• **Source material**:
= Beginning of Section =

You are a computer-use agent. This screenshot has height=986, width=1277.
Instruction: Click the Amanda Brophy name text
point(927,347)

= End of Section =
= Beginning of Section =

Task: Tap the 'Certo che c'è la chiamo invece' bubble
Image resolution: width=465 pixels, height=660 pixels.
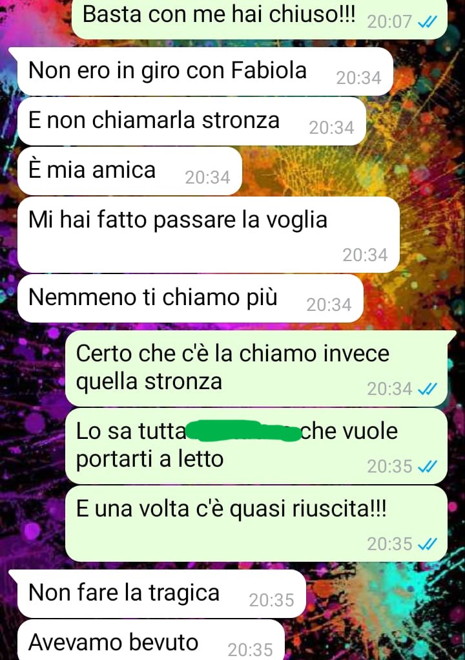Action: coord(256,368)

= End of Section =
= Beginning of Section =

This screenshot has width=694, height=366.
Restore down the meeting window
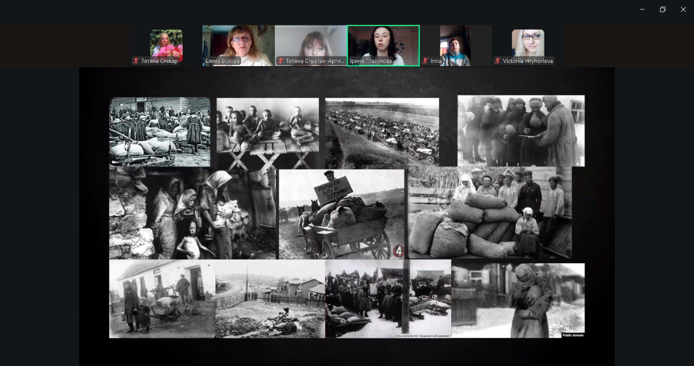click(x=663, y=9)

= End of Section =

• **Task statement**: Look through the material above. Copy each line where the word "This" appears.

• **Exercise solution**:
You are a computer-use agent. This screenshot has height=986, width=1277.
This screenshot has width=694, height=366.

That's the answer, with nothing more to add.